» Activity:
Copy out the entries that follow, exactly as written.

» The input:

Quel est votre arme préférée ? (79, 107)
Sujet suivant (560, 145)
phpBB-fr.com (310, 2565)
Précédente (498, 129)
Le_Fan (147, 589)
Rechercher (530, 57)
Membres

» Solution:
Quel est votre arme préférée ? (79, 107)
Sujet suivant (560, 145)
phpBB-fr.com (310, 2565)
Précédente (498, 129)
Le_Fan (147, 589)
Rechercher (530, 57)
Membres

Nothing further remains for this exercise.